Aim of the task:
Pick out the lines below that include the string "field".
- - -
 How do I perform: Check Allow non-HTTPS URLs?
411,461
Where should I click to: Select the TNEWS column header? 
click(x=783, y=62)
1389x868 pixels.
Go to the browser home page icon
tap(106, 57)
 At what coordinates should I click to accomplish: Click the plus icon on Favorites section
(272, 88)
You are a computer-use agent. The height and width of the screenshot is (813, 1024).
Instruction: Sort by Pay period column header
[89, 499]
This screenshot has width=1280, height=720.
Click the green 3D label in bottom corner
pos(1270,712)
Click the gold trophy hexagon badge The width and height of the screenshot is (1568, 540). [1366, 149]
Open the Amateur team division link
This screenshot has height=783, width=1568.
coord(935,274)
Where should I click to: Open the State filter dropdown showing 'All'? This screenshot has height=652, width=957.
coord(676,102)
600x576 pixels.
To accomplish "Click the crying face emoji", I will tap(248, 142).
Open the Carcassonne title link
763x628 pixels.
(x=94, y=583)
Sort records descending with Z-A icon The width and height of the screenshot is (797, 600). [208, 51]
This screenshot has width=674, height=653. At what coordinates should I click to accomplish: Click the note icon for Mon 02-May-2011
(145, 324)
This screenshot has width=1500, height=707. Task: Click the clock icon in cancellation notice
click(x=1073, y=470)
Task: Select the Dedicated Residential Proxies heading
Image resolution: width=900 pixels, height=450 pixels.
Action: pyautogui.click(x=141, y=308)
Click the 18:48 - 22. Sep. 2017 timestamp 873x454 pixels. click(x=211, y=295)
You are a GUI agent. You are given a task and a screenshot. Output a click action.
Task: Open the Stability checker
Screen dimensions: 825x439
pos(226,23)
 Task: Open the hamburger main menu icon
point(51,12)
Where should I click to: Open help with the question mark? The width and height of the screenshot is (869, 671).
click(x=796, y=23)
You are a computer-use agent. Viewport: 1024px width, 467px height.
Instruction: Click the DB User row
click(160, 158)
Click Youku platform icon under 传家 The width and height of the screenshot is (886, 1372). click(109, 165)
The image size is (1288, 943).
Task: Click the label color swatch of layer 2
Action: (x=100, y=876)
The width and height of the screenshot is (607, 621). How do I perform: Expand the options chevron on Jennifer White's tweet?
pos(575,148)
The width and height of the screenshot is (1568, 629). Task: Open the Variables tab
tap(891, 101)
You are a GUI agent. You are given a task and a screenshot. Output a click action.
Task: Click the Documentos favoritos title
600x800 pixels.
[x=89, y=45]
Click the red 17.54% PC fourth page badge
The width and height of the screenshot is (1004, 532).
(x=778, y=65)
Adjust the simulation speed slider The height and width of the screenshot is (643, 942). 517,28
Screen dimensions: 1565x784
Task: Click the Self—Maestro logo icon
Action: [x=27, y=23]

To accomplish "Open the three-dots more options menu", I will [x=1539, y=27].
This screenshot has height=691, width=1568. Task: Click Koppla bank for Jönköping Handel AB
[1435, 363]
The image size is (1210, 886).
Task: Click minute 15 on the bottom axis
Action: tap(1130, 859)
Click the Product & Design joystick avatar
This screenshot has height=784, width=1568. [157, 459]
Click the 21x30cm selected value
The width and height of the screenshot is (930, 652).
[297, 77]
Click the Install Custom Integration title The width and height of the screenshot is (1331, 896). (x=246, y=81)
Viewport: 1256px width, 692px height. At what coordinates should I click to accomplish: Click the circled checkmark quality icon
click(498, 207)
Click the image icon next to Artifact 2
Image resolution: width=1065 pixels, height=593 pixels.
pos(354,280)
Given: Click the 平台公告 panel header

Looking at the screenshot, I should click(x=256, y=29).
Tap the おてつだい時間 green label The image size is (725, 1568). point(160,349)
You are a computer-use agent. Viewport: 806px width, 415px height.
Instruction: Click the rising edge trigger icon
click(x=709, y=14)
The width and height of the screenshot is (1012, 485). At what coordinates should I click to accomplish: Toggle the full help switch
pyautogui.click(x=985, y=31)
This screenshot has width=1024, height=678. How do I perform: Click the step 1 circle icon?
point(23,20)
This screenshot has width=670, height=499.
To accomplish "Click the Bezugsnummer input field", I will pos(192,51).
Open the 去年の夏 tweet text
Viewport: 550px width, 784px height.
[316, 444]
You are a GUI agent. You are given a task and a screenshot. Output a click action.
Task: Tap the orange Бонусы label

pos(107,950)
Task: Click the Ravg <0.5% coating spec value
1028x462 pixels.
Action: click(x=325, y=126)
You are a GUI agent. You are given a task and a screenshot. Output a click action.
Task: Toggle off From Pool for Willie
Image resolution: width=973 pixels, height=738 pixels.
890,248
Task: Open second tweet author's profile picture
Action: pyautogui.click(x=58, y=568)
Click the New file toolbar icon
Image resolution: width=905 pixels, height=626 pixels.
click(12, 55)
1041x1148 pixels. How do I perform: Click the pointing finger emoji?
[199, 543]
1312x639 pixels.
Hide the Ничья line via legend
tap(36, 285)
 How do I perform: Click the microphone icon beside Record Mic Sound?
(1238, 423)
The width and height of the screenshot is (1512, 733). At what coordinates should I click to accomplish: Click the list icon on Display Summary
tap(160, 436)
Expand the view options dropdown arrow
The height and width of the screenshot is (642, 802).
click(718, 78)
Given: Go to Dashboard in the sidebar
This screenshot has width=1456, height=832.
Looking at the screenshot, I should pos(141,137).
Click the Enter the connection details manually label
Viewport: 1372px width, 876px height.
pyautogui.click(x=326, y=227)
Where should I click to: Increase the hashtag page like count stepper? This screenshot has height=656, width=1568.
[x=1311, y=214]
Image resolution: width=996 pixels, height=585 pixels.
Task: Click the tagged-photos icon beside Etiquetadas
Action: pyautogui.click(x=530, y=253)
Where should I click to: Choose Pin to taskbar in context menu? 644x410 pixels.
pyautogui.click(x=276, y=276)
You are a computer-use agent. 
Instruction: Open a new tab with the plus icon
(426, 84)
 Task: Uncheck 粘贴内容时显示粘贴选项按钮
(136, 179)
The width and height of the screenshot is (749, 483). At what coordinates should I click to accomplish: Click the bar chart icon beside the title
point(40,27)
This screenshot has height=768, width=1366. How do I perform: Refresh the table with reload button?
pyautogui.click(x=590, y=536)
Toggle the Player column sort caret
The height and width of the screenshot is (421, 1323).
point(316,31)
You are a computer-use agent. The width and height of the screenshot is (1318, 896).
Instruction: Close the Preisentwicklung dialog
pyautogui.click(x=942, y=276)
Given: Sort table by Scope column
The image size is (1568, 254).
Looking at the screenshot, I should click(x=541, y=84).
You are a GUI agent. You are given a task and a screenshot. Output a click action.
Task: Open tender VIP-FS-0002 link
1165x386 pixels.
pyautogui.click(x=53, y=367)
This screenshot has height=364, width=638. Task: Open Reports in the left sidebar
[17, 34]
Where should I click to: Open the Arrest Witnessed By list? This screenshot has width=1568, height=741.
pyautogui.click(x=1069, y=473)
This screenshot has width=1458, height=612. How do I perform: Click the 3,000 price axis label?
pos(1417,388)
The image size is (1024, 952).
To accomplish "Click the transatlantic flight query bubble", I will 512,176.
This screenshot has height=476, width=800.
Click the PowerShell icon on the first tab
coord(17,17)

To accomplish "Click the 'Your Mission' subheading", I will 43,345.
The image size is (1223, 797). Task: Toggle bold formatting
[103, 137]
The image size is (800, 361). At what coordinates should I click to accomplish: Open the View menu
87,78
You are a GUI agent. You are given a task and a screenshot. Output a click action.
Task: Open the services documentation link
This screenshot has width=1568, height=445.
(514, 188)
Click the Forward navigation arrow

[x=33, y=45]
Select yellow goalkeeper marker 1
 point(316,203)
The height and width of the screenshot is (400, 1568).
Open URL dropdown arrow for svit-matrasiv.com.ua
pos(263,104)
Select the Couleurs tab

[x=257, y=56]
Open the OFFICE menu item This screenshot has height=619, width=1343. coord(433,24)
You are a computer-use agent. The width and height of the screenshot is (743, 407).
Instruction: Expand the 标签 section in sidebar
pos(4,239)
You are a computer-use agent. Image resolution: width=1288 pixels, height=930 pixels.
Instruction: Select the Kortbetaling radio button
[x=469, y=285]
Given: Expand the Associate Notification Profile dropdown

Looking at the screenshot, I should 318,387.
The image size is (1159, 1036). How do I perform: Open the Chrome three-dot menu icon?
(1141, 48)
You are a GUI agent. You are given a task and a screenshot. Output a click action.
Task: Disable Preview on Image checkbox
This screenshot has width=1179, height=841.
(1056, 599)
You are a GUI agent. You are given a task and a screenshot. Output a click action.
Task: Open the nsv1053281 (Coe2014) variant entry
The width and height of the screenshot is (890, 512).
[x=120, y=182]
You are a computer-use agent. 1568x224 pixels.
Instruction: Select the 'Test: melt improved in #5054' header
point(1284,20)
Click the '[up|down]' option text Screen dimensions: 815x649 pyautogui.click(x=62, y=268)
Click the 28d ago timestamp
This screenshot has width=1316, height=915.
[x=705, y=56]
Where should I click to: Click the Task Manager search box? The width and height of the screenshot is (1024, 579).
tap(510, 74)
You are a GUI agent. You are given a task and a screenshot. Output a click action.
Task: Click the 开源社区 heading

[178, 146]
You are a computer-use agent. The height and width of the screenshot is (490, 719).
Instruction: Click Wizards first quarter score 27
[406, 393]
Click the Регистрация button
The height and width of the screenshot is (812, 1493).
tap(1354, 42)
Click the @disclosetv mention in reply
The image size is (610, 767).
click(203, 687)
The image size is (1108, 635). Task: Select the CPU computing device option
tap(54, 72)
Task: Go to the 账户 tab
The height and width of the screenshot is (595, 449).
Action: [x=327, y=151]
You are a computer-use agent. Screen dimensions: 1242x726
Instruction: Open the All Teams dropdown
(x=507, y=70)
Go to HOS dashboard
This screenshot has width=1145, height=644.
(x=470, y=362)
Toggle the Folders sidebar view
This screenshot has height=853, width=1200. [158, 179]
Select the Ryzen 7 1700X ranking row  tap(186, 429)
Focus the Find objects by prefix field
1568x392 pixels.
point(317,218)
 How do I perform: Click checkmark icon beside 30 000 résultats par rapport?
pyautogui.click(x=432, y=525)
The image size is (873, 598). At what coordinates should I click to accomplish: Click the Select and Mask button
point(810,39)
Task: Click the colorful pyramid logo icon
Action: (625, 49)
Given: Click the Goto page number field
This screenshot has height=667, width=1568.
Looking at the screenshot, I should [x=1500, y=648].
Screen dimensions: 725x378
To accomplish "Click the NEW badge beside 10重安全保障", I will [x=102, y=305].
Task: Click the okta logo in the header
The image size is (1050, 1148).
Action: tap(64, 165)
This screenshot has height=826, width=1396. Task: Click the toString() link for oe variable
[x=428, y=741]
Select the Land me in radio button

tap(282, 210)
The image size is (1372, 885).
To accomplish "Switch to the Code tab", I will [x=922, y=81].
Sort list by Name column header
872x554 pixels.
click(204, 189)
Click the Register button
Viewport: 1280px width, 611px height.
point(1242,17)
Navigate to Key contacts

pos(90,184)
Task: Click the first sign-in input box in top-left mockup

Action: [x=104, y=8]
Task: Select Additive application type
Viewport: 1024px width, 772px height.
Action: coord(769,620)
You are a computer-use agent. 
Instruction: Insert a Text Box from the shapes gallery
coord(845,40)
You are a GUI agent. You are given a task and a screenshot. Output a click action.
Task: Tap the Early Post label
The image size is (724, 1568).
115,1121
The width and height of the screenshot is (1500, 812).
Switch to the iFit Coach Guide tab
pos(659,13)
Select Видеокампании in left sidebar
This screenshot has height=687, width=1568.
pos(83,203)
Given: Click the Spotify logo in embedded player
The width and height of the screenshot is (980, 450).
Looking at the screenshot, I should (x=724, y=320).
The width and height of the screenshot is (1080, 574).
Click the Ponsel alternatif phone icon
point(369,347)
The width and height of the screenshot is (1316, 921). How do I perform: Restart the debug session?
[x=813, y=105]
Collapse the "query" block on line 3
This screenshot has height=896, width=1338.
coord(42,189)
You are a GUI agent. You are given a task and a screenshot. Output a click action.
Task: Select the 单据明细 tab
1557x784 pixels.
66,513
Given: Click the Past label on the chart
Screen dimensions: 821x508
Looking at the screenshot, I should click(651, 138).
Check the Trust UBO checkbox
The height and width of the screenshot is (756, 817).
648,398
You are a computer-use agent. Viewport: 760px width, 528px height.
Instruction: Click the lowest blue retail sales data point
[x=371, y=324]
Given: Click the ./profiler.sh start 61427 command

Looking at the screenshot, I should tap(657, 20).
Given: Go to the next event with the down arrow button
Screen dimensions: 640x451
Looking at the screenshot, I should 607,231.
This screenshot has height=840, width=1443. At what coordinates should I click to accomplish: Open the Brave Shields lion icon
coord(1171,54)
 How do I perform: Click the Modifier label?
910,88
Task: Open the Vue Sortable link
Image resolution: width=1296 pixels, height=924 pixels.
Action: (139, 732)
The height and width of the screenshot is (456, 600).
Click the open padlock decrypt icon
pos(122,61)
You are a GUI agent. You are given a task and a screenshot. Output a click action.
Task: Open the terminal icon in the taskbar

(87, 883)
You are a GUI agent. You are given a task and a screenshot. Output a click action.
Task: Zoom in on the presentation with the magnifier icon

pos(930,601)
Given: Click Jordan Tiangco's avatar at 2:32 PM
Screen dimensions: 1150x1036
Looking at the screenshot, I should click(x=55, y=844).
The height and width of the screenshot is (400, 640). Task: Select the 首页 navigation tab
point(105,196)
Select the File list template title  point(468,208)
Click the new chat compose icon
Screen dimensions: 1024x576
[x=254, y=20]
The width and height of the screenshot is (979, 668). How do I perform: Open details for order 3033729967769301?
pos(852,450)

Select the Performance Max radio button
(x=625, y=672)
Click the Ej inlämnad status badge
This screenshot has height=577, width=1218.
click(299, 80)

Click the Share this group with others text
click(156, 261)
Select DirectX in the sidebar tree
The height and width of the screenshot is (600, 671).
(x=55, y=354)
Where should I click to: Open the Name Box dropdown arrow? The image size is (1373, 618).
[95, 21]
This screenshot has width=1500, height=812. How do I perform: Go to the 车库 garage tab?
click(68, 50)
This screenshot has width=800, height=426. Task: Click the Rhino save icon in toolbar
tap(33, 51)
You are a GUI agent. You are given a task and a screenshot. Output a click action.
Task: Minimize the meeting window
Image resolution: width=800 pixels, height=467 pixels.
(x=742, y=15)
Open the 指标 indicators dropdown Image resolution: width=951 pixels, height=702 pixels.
- - -
Answer area:
To accomplish "Click the Bezugsnummer input field", I will pos(192,51).
Focus the Find objects by prefix field
Given: Click the Goto page number field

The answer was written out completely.